Until the 1950s, common theories of sleep involved the brain shutting down, or powering off, similar to a car engine. Research since then, however, has shown high levels of activity in the human brain for the duration of the periods in which it is asleep, especially in the hypothalamus [1].
The hypothalamus is a region of the brain located just below the thalamus and above the brainstem that controls hormone release, temperature regulation, nutrient intake, sexual behavior, emotional responses, and physiological cycles.
Interestingly, the hypothalamus is inhibited by the same arousal structures it inhibits during sleep [2] (see Figure 1). This creates a positive feedback loop, which also explains the swift transition from wakefulness to sleep and vice versa. As such, it would be more accurate to portray its activity as a “flip-flop” switch, in which both states indicate that the brain is “on” but has alternating function.
As a central part of the nervous and endocrine system, the hypothalamus, which broadly receives and distributes information, is well suited for regulating sleep. Most importantly for the flip-flop switch, the hypothalamus contains an ascending pathway to the thalamus itself and activates thalamic relay neurons, allowing the region to transmit information to the cerebral cortex and the rest of the brain.
Within the hypothalamus resides the ventrolateral pre-optic (VLPO) area, which is a structure crucial for flipping the brain from the waking to sleeping state. An active, functioning VLPO is what maintains the brain in either condition. This is done mainly through the projection of gamma-aminobutyric acid (GABAergic) cells [3].
During periods of wakefulness, an acetylcholine-generating cell group referred to as the pedunculopontine and laterodorsal tegmental nucleus (PPT/LDT) relays information between the thalamus and cerebral cortex. It has been shown that this group has a high activation rate during wakefulness, which ceases during REM sleep [4]. The PPT/LDT cells are activated by orexin-producing neurons, and additionally inhibit the VLPO, which, while unsuppressed, blocks both PPT/LDT activity as well as orexin production [5]. As a result, orexin drives the maintenance of wakefulness and therefore the continuous inhibition of VLPO during the day.

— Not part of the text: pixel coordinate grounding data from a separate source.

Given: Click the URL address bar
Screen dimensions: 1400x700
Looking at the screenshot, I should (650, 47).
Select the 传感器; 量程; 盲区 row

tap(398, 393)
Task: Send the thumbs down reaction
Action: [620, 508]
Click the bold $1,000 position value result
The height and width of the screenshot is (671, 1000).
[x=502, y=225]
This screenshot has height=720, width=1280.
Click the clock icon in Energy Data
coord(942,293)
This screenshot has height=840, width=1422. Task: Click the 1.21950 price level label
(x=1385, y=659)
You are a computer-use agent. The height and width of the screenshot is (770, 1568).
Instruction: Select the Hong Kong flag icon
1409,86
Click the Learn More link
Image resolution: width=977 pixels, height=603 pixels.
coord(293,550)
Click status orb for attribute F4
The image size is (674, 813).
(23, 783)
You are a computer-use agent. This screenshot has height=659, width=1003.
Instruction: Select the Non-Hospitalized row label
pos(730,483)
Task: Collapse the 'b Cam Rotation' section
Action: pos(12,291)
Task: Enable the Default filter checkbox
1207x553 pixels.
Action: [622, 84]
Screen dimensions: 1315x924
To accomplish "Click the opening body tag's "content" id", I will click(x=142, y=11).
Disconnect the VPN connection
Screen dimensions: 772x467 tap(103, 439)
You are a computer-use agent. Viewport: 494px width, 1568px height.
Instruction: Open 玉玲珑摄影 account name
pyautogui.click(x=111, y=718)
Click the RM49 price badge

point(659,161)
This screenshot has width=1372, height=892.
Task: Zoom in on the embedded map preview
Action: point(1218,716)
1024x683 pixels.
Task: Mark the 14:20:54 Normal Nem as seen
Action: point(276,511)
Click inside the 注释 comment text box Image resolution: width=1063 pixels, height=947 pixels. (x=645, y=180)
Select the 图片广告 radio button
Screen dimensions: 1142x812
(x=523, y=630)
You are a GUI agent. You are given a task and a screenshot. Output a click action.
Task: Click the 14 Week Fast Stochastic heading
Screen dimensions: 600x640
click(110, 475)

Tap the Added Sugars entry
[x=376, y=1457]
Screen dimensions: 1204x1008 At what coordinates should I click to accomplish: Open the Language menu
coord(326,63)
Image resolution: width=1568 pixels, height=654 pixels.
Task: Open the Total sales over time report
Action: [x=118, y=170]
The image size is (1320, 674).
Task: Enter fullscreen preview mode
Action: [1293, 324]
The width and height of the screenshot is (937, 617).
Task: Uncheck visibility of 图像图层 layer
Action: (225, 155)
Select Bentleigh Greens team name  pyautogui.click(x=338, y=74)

These neurons’ activations are maintained by the human brain’s circadian cycles and photoresponse mechanisms [3].
Because of the mutual inhibition, the activity of either PPT/LDT or VLPO will suppress activity from the other circuit and therefore ensure its own function, making clear the distinct shift in the human brain into and out of a sleeping state.
The reciprocity of this system ensures there is no gradual shift from the sleep state to the wakeful one and vice versa, another reason why a better model for this transition would be the “flip-flop” switch: instead of on and off states, the switch indicates only the swift transition between awake and asleep, making no suggestion that the brain is inactive in either state.
Because the hypothalamus closely regulates this flip-flop switch, any harm caused to this area can dramatically affect sleep cycles. The dependency of the neurotransmitters’ activations on a functioning VLPO leaves little room for error. If insufficient GABAergic cells are activated by the VLPO, there will not be enough impetus to push the brain from one state to the other. It is not surprising then, that research has shown a link between damage to the hypothalamus and sleep disorders. Weakening either side of the flip-flop switch would lead to its malfunction and the creation of an undesirable transition point in between the two states [3].
In any case, it is considered evolutionarily beneficial for animals to have sudden sleep-wake transitions. Spending periods in a half-asleep, half-awake state would decrease alertness and in many cases be dangerous as it increases risk from predators.
Indeed, the inability to control this transition is commonly seen as a symptom of narcolepsy, a neurodegenerative disease. The benefits of sleep would be diminished as well, further demonstrating little benefit to a prolonged transition state [5].
In properly functioning brains, the regulation of the VLPO through circadian cycles ultimately drives the switch. In short, the flip-flop model of sleep explains many of the ways in which sleep is mediated as well as why disorders arise when the cycle is damaged—thus providing a base and framework for further testing and analysis.